A Millennial Blog for All

Posts tagged ‘paperbacks’

Star-Crossed Lovers: Millennials and Books? Not So!

Some good news came out of the Pew Research Center the other day:

http://libraries.pewinternet.org/2012/10/23/younger-americans-reading-and-library-habits/

Millennials are reading books! And a good deal more often than their predecessors, Generation X. Additionally, they’re more likely to use libraries than the previous generation, for more than just movies and music. (Which, incidentally, is a terrific perk; where else will I be able to get the entire discography of Boz Scaggs for free?) This information flies in the face of the perception of Millennials having the attention spans of newborn puppies.
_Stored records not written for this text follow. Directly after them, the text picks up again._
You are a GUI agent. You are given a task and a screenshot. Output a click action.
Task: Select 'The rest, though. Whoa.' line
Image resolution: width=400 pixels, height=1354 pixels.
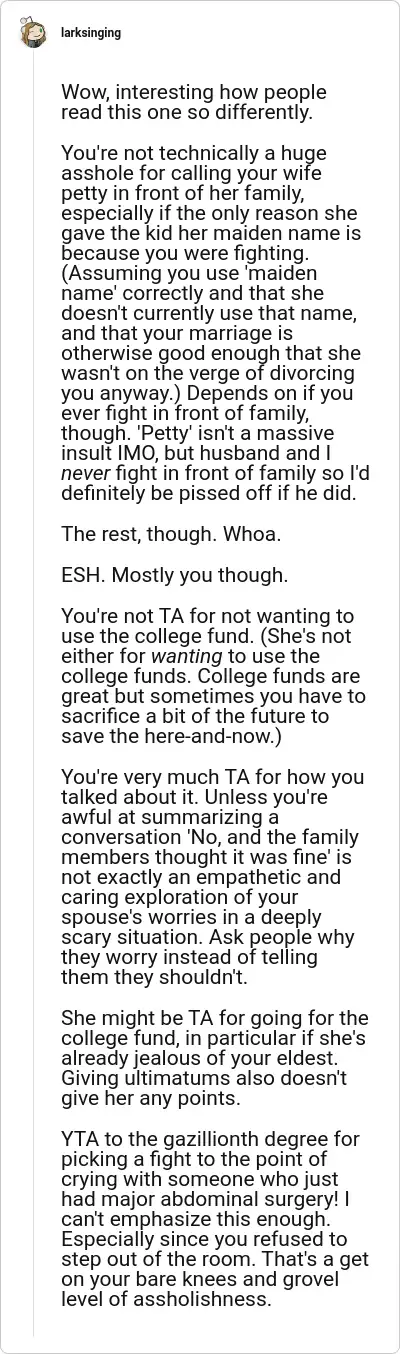click(171, 534)
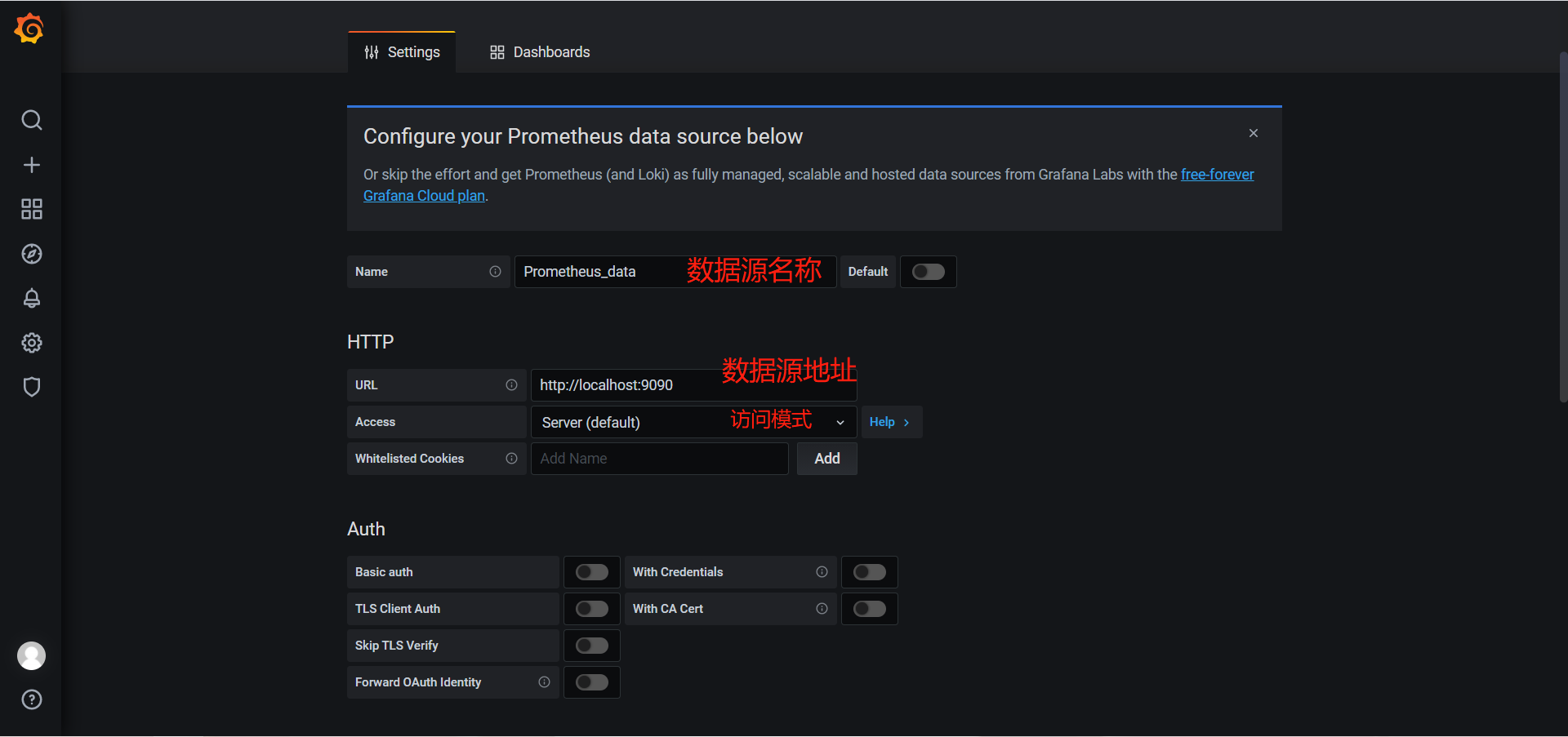This screenshot has width=1568, height=737.
Task: Open the Grafana home logo
Action: (29, 29)
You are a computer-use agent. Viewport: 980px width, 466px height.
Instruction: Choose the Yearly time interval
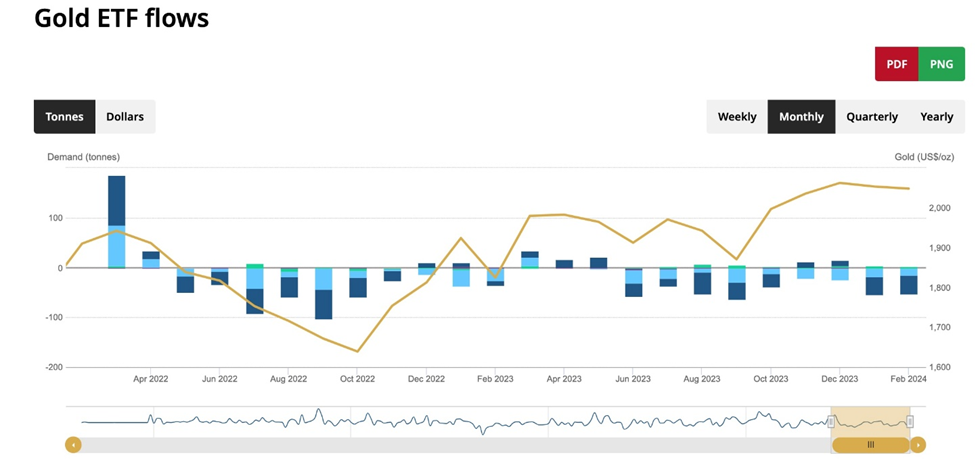[936, 117]
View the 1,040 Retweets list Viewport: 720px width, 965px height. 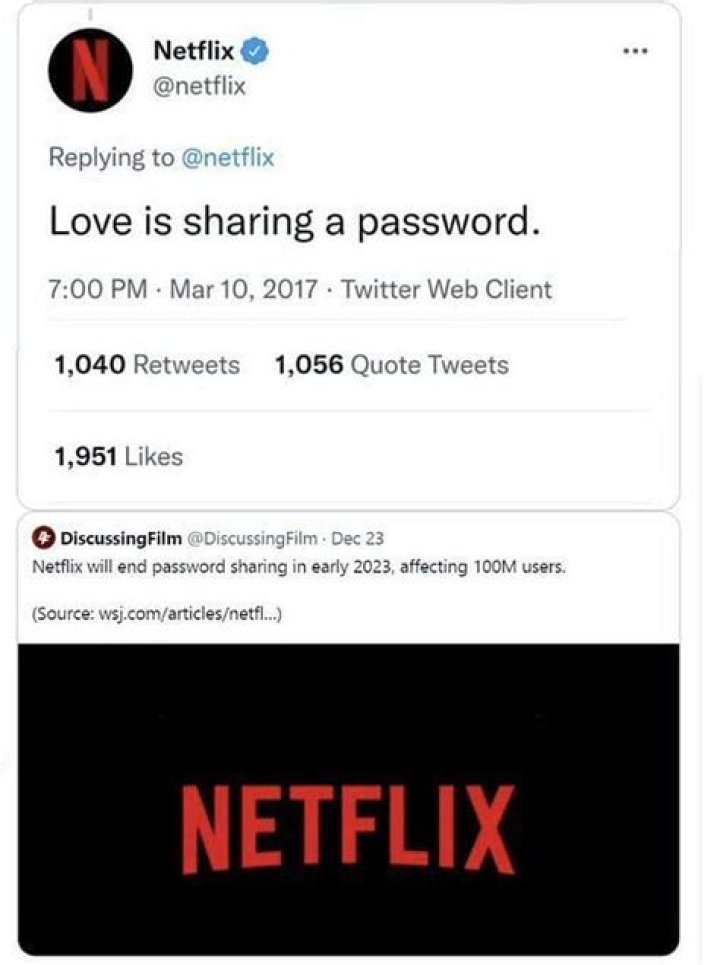146,365
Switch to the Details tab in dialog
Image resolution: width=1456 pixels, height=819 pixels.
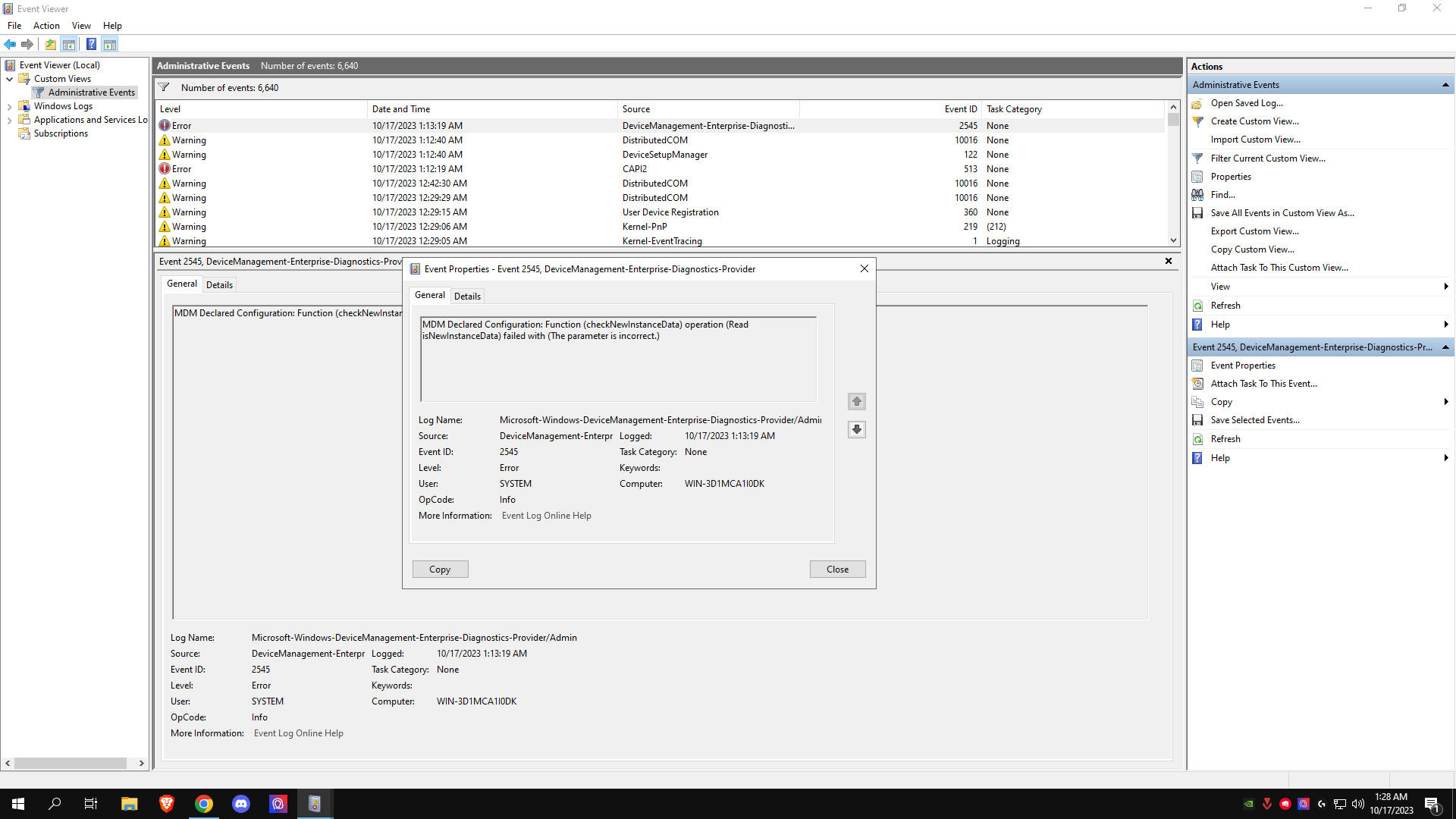tap(467, 297)
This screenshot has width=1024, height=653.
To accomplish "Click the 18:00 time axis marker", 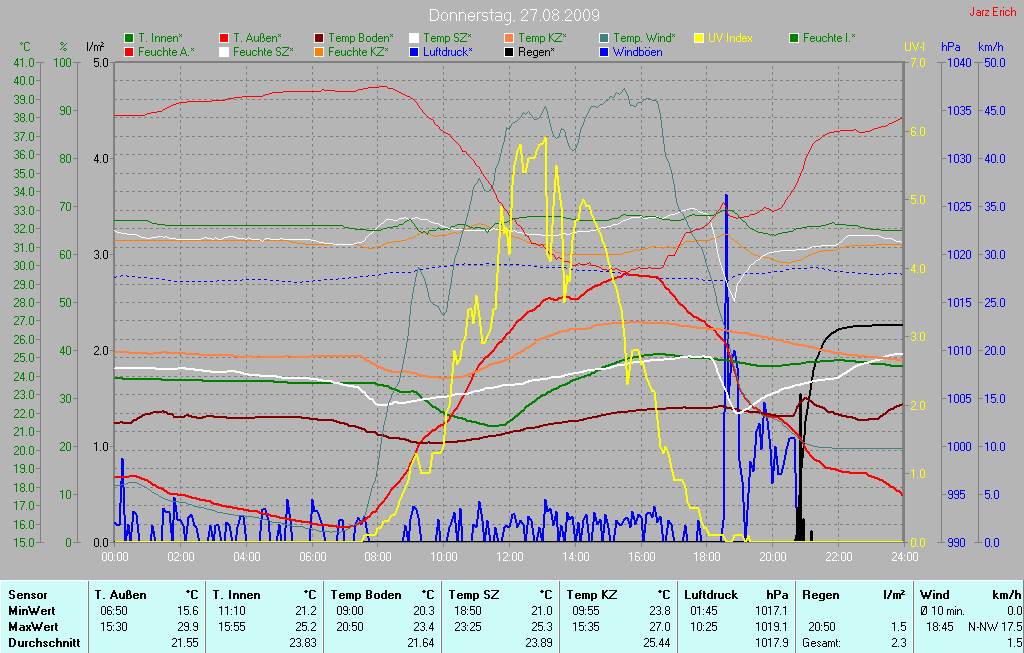I will 707,557.
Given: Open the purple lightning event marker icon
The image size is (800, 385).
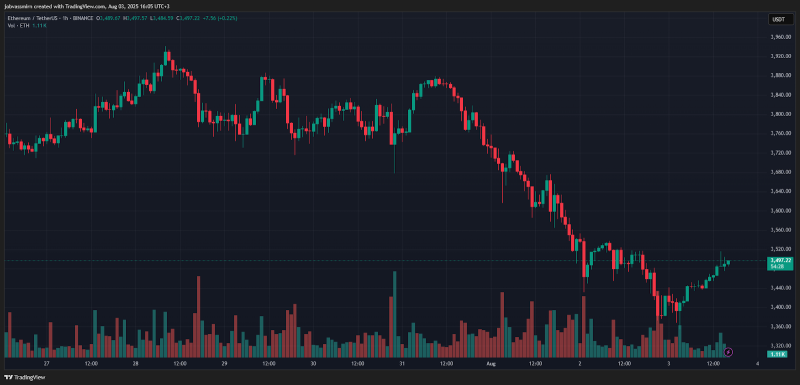Looking at the screenshot, I should [x=729, y=352].
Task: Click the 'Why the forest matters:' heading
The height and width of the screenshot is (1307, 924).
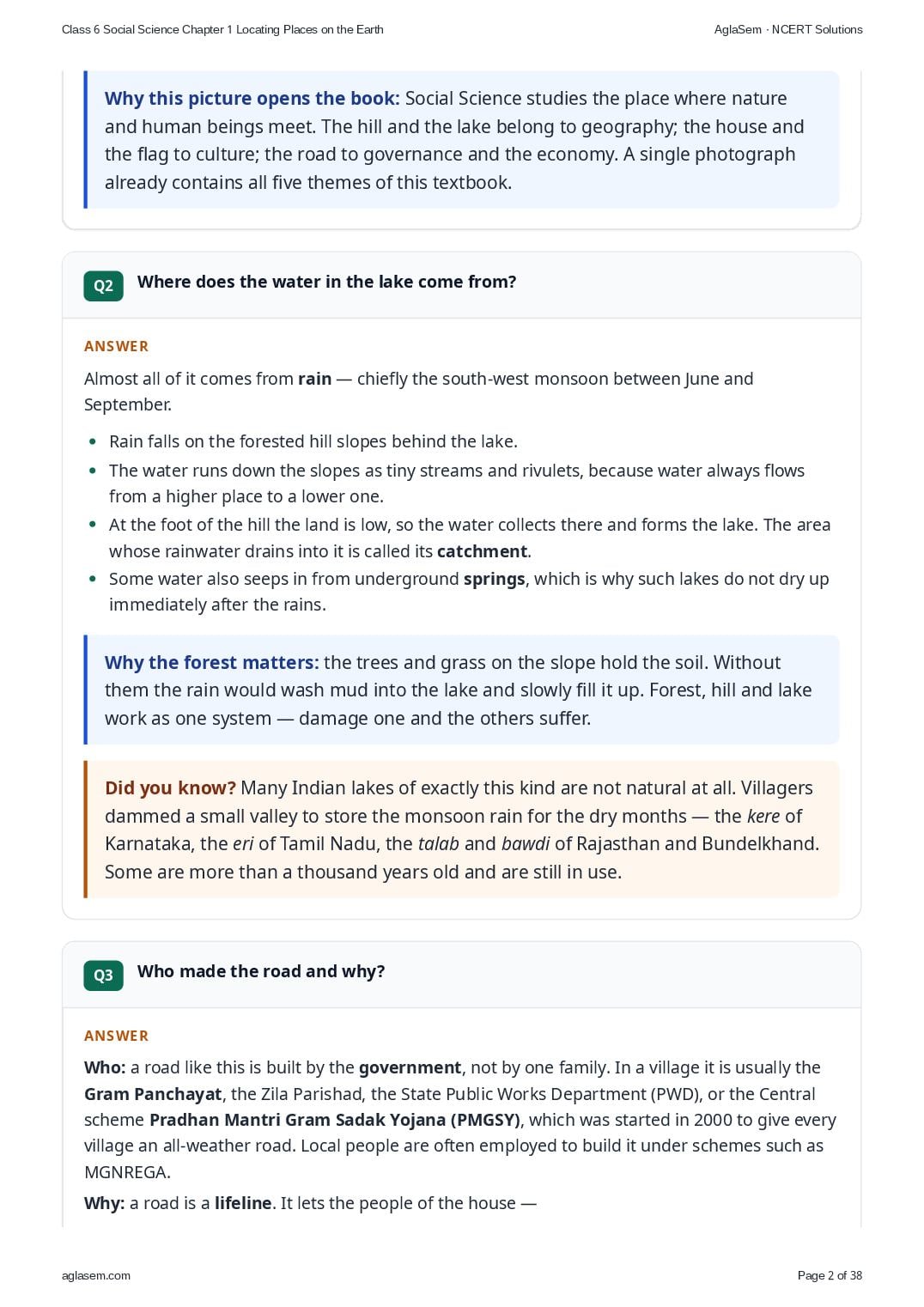Action: 211,662
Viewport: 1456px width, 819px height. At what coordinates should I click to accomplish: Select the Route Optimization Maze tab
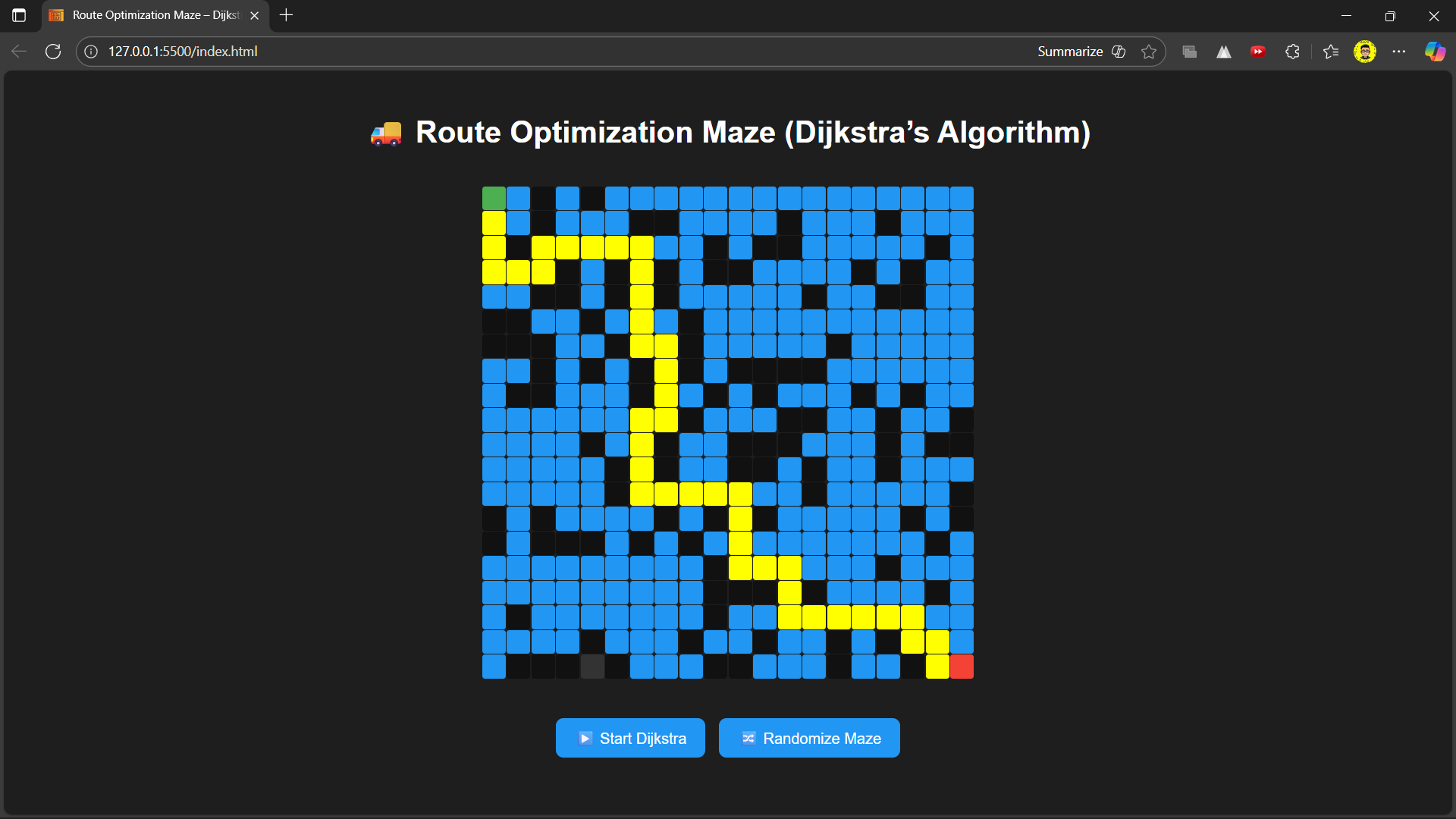coord(152,15)
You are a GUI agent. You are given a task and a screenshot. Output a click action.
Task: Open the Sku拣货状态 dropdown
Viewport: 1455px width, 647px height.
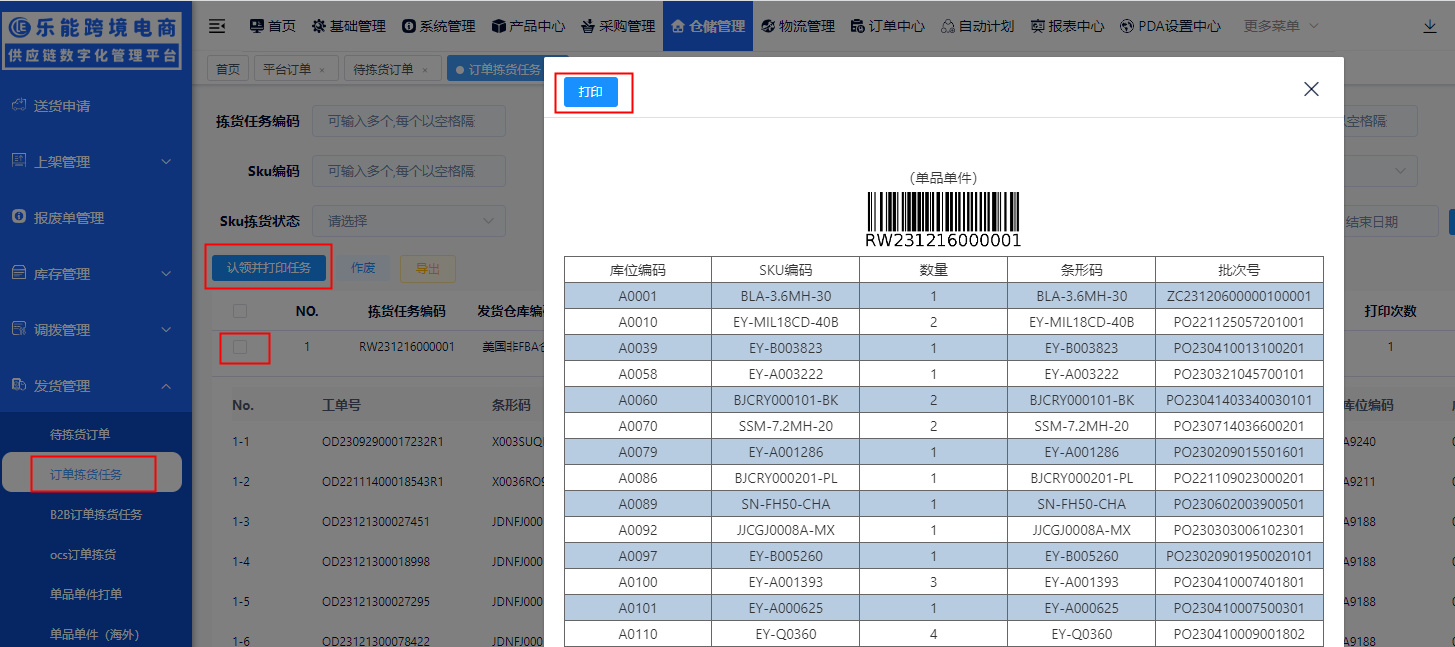(x=409, y=221)
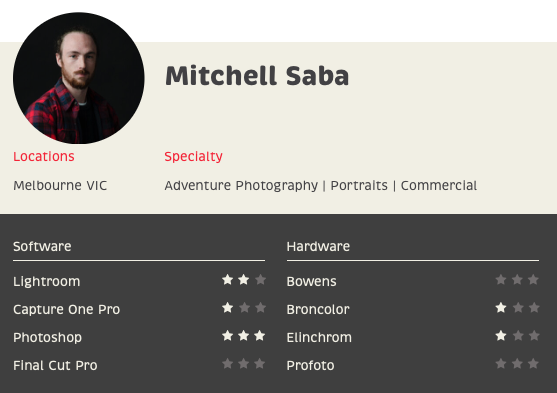Select the Commercial specialty
This screenshot has height=393, width=557.
pos(439,185)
It’s a book of campaign promises.

Interestingly, Millennials do enjoy e-books, but not at the expense of physical books. This is a relief to those of us who wouldn’t know what to do without being able to use a dust jacket as a bookmark, or who would pine for the smell of old paperbacks. We see e-books as providing the benefit of saving room; they prevent us from having to find room to stow a book on a long trip, or even on a subway ride. Why bother when you can read one on your phone?

Additionally, there has been a push recently to replace hefty, unnecessarily expensive textbooks by placing the information on e-readers. (E-readers are any electronic devices that allow the user to read an actual book – it can be a Kindle or a Nook or an iPhone or a tablet, for example.) This makes sense, as the information in these textbooks is often replaced within a year or two by new editions. As long as it’s possible to reduce the exorbitant costs, then it will likely be a worthwhile endeavor.

But what could account for this trend toward auto-didacticism occurring in a generation that has been derided as not being able to read anything longer than a tweet (or a short and sweet blog post like this one)?

There are a few theories. One is that ‘nerd is the new cool.’ We’ve reached a place where knowledge is not just power, but in vogue. It may be a reaction to the previously accepted norm of the 1980s and 1990s, where being cool was actually anti-intellectual. ‘Too cool for school,’ was a popular eighties term. Another theory is that, since Millennials often don’t have the expendable income we’d like to, libraries are a free and easy way to entertain ourselves in our downtime.

Likely, it’s a combination of factors involved. Whatever the case, it is a welcomed trend.